The main settlements to the west of the Aravalli Hills came to be known as Rajputana, early in the Medieval Period. The name was later adopted by British government as the Rajputana Agency for its dependencies in the region of the present-day Indian state of Rājasthān. The Rajputana Agency included 18 princely states, two chiefships and the British district of Ajmer-Merwara. This British official term remained until its replacement by "Rajasthan" in the constitution of 1949.

Name
George Thomas (Military Memories) was the first in 1800, to term this region the Rajputana Agency.

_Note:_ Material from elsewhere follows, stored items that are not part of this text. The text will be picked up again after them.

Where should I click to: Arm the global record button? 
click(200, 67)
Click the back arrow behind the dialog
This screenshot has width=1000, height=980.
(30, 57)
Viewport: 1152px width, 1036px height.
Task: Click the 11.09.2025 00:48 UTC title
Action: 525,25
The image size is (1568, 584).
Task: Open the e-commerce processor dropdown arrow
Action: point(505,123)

The historian John Keay in his book, India: A History, stated that the Rajputana name was coined by the British, but that the word achieved a retrospective authenticity: in an 1829 translation of Ferishta's history of early Islamic India, John Briggs discarded the phrase "Indian princes", as rendered in Dow's earlier version, and substituted "Rajpoot princes".

The region was previously long known as Gujratra (an early form of "Gujarat"), before it came to be called Rajputana during the medieval period, although the name "Gujratra" itself originated from the Gurjara-Pratiharas .

Geography 
The area of Rajputana is estimated to be 343,328 square km (132,559 square miles) and breaks down into two geographic divisions:

 An area northwest of the Arāvalli Range including part of the Great Indian Thar Desert, with characteristics of being sandy and unproductive.
 A higher area southeast of the range, which is fertile by comparison.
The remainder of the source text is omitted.